• Excerpt provided:
-- begin --

At one time New Jersey was not the center of exciting social life
that everybody knows it is today.  But it was a good place to
work, funded by The Phone Company before the government broke it
up.  They actually funded clubs and gave them a budget for
activities.  In Detroit we had been active in the Wayne Third
Foundation, a science fiction club at Wayne State University.  We
certainly expected that with all the visionaries at Bell
Laboratories they would have some sort of science fiction
activities.  We looked anxiously for a science fiction club and
sadly found none.  The closest they came was a group of fans who
chipped in as a group and bought books from the Science Fiction
Book Club and then routed them around through company mail so
each got a chance to read them.

We came to work in January 1978 and in December we attended a
science fiction convention in New York, Empiricon.  On the way
home, full of affection for the genre, I suggested to Evelyn that
Bell Laboratories needed a science fiction club and we should
found one ourselves.  Little did I realize how much worlds turn
on such suggestions.  It certainly has impacted the rest of our
lives.

Bell Laboratories would let us found an official club, but we had
to find ten people who wanted to join first.  I don't remember
how we found them, but we got the word around.  Some people who
had minimal interest, but liked the idea that there was a science
fiction club, added their names to our list.  So we got approved
and even a small budget.  Once we were listed as an official
club, finding new members became much less of a problem.  Getting
people to read the books and participate in meetings was less
automatic.  We would meet every two weeks and discuss a science
fiction book.  For the early days we would run the club between
us temporarily.

We had meetings every two weeks and for each meeting we had to
send out two notices.  One was before meetings to tell people
what book was coming up for discussion.  One was after meetings
to tell people what had been chosen to read for next discussion.
So we had to write a lot of notices.  Almost immediately I
started putting in little whimsical comments, news of science
fiction events, and film reviews.  But we started publishing the
Friday mornings before and after meetings so that people had the
weekend to read.  When people wanted to go to a three-week cycle
to have more time to read the books for upcoming meetings, the
notice would go out two Fridays in three, but from 1985 on we had
enough material to go weekly and it has been weekly ever since.
I don't believe we have missed a Friday.  When we went on
vacations we made sure that someone sent out the notice every
Friday.

-- end --

• Given instruction a:
Edit the account of the Bell Laboratories science fiction club between "We had meetings" and "weekly ever since.", inclusive, replacing "Friday mornings" with "Thursday mornings".

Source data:
-- begin --

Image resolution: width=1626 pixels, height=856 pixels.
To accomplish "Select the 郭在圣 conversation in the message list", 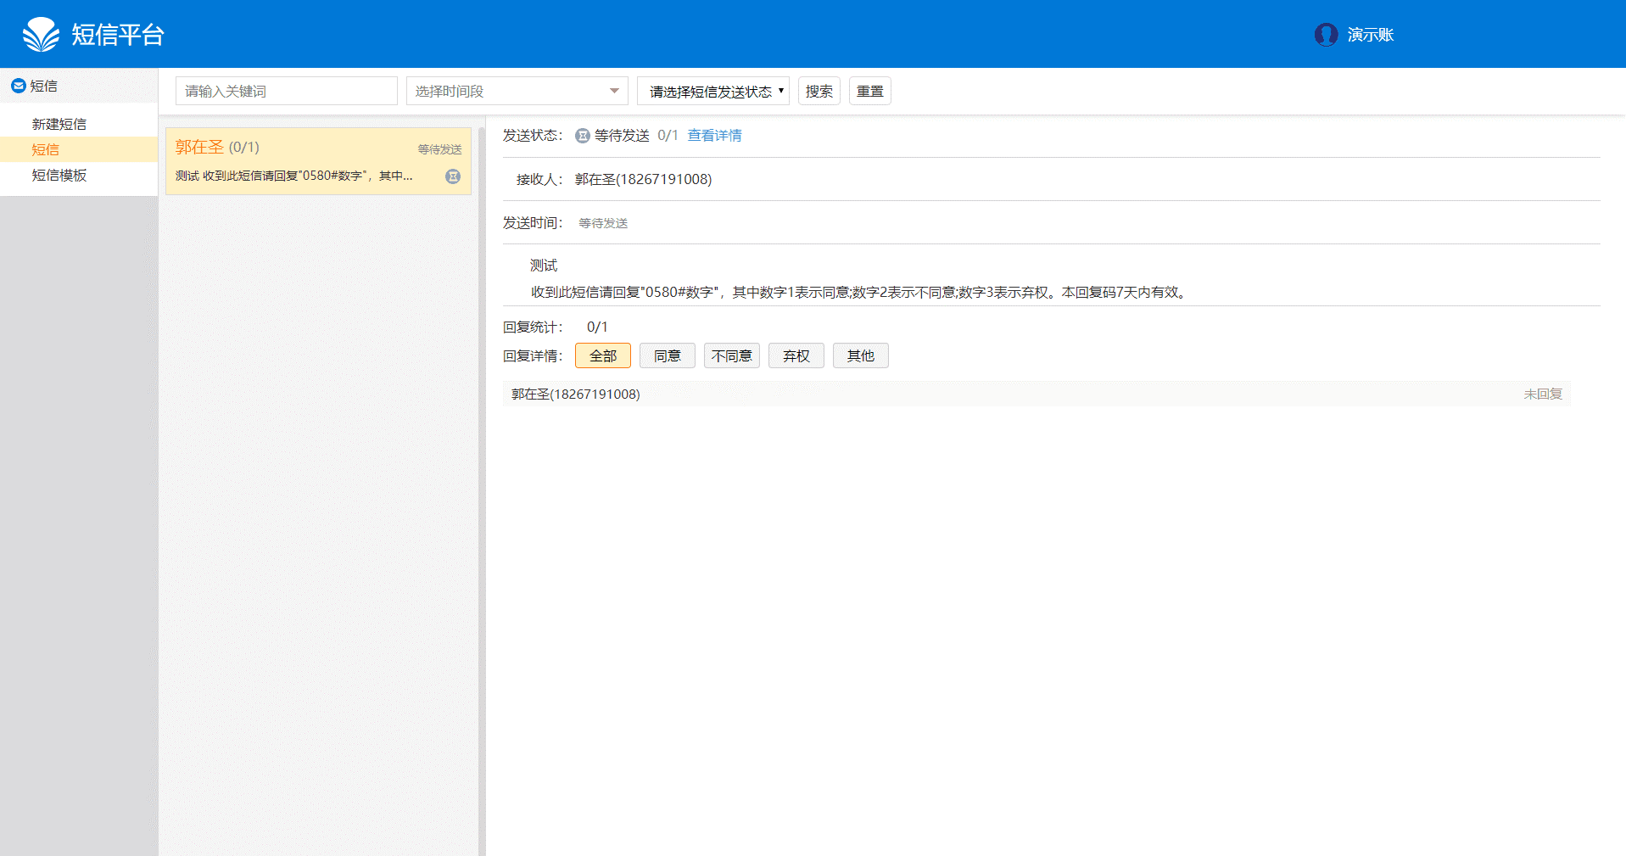I will (x=318, y=161).
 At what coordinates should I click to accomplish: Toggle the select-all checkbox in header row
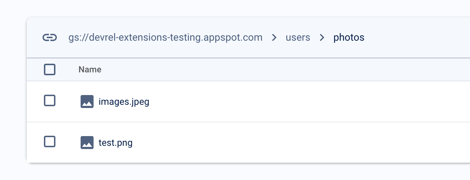point(50,69)
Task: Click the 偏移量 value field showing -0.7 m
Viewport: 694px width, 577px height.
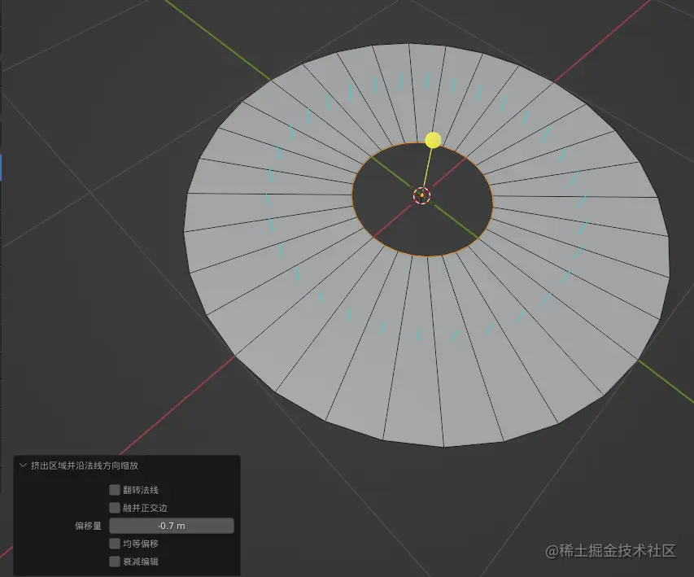Action: [x=170, y=525]
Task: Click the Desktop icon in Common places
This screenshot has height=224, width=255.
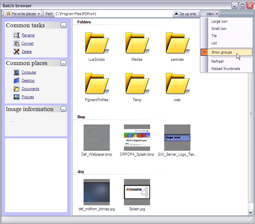Action: coord(16,81)
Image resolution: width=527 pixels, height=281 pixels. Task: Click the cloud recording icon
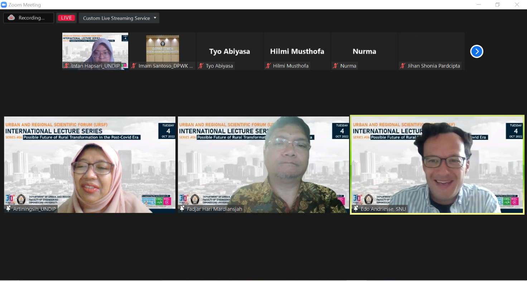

-- end --

• Given instruction b:
Express the source data, from the line holding "At what coordinates" through the end of the records, inclusive, as a Markdown table with columns n and Line, numbering each row and skipping blank lines. Leave the pictures out.

• Written solution a:
We had meetings every two weeks and for each meeting we had to
send out two notices.  One was before meetings to tell people
what book was coming up for discussion.  One was after meetings
to tell people what had been chosen to read for next discussion.
So we had to write a lot of notices.  Almost immediately I
started putting in little whimsical comments, news of science
fiction events, and film reviews.  But we started publishing the
Thursday mornings before and after meetings so that people had the
weekend to read.  When people wanted to go to a three-week cycle
to have more time to read the books for upcoming meetings, the
notice would go out two Fridays in three, but from 1985 on we had
enough material to go weekly and it has been weekly ever since.

• Written solution b:
| n | Line |
|---|---|
| 1 |  At what coordinates should I click to accomplish: Toggle the select-all checkbox in header row |
| 2 | point(50,69) |
| 3 | Task: Click the 偏移量 value field showing -0.7 m |
| 4 | Viewport: 694px width, 577px height. |
| 5 | Action: [x=170, y=525] |
| 6 | Task: Click the Desktop icon in Common places |
| 7 | This screenshot has height=224, width=255. |
| 8 | Action: coord(16,81) |
| 9 | Image resolution: width=527 pixels, height=281 pixels. Task: Click the cloud recording icon |